Hi thanks. Tried that code and it did work nicely. However when I compared the results using the np.angle() command I got very different results. Sorry for my previous code being a snippet, hopfully this should run for you. The difference between the j and g arrays should be visible on plotting. and the max(p) is significant. Is this to be expected?

import numpy as np

import reikna.cluda as cluda

from reikna.cluda import dtypes, functions

import reikna.fft as cudafft

import numpy as np

import reikna.cluda as cluda

from reikna.cluda import dtypes, functions

import reikna.fft as cudafft

api=cluda.cuda_api()

thr=api.Thread.create()

size=1024

I=np.zeros([size,size])

#set up a square for the sake of imaging.

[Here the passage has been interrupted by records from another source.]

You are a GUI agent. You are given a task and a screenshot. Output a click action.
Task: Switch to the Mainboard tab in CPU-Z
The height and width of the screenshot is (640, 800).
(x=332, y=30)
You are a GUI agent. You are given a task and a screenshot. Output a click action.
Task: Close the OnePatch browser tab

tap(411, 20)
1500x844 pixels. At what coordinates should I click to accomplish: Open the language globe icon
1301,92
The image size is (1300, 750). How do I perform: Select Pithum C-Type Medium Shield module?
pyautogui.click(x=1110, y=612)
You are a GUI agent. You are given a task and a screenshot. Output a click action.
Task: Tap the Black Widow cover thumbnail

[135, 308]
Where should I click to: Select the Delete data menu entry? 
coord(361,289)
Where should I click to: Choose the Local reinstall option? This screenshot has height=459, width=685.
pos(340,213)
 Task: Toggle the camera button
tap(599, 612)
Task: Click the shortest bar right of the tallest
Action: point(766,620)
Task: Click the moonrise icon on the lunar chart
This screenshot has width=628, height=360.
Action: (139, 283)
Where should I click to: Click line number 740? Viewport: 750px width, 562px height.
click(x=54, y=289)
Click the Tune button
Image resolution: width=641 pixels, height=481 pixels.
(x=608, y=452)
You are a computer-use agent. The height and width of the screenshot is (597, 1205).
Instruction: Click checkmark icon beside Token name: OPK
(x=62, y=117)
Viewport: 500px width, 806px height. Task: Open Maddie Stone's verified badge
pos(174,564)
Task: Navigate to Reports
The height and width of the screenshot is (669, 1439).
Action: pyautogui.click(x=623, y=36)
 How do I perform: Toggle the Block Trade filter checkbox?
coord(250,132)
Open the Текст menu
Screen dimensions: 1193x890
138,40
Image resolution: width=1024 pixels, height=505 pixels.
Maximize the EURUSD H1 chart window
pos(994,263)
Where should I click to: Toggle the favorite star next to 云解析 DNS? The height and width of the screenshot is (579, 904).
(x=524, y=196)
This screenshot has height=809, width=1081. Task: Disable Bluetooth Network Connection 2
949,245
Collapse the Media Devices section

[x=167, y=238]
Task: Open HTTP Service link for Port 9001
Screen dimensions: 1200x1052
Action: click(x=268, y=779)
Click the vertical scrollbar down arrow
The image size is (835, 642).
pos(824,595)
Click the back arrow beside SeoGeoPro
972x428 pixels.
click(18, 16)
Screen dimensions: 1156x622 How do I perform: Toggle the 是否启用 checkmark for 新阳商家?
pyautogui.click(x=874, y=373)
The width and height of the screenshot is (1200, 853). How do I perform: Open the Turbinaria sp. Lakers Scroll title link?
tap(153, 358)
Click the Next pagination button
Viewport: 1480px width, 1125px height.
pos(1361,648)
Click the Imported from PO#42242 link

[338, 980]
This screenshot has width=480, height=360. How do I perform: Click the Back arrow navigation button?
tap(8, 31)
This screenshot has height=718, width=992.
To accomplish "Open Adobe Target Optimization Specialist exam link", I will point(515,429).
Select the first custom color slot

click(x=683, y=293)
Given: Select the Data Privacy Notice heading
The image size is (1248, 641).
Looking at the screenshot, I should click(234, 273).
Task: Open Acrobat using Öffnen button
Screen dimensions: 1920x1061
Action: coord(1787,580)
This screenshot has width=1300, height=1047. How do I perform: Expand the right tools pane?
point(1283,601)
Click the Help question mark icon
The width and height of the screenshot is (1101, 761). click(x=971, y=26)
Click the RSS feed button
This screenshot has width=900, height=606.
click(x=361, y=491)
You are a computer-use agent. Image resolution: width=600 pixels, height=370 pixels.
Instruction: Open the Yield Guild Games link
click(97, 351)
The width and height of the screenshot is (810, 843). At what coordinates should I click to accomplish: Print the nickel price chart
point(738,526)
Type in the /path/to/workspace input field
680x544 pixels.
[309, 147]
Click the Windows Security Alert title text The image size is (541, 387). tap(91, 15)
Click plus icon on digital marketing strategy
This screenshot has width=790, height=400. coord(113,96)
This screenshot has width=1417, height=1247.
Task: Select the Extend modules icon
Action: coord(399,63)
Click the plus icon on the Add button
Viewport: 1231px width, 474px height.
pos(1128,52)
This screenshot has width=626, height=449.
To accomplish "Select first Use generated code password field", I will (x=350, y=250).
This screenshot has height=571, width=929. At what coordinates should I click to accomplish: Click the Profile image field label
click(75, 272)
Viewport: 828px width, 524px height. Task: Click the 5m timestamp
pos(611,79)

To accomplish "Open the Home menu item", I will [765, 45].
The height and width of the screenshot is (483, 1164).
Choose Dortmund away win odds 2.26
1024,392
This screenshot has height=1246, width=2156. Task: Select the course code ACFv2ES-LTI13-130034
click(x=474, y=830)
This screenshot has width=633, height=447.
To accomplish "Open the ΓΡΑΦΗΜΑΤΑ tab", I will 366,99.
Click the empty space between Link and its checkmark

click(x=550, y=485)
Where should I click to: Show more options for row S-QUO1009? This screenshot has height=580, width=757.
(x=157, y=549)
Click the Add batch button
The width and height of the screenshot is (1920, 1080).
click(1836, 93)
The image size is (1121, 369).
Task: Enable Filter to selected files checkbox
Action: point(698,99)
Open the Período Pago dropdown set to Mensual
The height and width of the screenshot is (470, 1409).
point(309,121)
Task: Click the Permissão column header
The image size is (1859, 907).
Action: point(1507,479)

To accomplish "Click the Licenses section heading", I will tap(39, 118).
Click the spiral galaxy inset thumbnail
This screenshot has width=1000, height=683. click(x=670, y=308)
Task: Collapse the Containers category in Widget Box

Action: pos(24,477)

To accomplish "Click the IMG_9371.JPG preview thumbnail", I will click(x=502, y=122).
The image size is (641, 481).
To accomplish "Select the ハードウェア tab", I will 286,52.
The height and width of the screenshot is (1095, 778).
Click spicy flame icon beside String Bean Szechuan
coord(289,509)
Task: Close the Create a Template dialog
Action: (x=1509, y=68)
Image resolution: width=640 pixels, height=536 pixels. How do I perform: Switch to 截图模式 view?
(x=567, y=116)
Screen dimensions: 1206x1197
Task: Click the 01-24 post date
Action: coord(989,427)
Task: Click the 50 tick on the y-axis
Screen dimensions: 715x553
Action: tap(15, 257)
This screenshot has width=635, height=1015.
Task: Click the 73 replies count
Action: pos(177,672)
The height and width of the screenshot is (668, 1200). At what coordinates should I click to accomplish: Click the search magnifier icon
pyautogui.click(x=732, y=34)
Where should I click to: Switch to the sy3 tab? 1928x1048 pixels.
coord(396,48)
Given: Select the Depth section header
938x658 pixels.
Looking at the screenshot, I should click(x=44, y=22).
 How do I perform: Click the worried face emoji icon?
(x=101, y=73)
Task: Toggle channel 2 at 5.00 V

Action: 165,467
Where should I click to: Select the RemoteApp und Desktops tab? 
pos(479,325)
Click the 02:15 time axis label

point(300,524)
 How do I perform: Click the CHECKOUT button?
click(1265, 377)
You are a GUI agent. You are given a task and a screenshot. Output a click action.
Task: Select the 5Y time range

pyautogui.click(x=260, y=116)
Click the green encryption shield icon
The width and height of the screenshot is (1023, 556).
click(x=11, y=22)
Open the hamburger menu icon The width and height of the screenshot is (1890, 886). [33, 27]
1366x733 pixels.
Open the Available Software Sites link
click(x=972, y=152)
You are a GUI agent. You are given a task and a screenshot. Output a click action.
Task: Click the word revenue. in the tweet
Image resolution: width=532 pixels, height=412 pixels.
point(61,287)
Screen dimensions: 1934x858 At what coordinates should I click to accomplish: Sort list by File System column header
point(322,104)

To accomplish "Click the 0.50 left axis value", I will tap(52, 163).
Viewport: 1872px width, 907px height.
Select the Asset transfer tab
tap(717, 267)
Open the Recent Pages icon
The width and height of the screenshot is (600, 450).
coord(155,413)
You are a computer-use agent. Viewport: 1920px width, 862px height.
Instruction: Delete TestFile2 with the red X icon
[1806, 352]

x=np.arange(-size/2,size/2,1) #make a range that is X and Y size

y=np.arange(-size/2,size/2,1)

xv, yv = np.meshgrid(x, y, sparse=True)

xv=np.transpose(yv)

yv=np.transpose(xv)

test=(abs(xv)<50/2) & (abs(yv)<50/2)

I[test]=1

I1_dev = thr.to_device(I)

outcomplex = thr.array((1024, 1024), dtype=np.complex128)

outreal = thr.array((1024, 1024), dtype=np.float64)

ffts = cudafft.FFTShift(I1_dev)

fftsc = ffts.compile(thr)

fft2s = cudafft.FFTShift(outcomplex)

fft2sc = fft2s.compile(thr)

fft = cudafft.FFT(outcomplex)

fftc = fft.compile(thr)

fftsc(outreal,I1_dev)

test=outreal.get()

test=test.astype(np.complex128)

test_dev=thr.to_device(test)

fftc(outcomplex,test_dev)

fft2sc(outcomplex,outcomplex)

result = outcomplex.get()

H = (np.fft.fftshift(np.fft.fft2(np.fft.fftshift(I))))

print(np.linalg.norm(H - result) / np.linalg.norm(H))

j=np.angle(result)

g=np.angle(H)

p=j-g

print(np.max(p))

Mar 16, 2017, 3:08:02 AM3/16/17

to reikna

I think I know what is happening here. There are some gotchas in comparing angles. Your maximum difference ("np.max(p)") is almost 2pi, which is the same as 0. If you get rid of this circularity and compare, e.g.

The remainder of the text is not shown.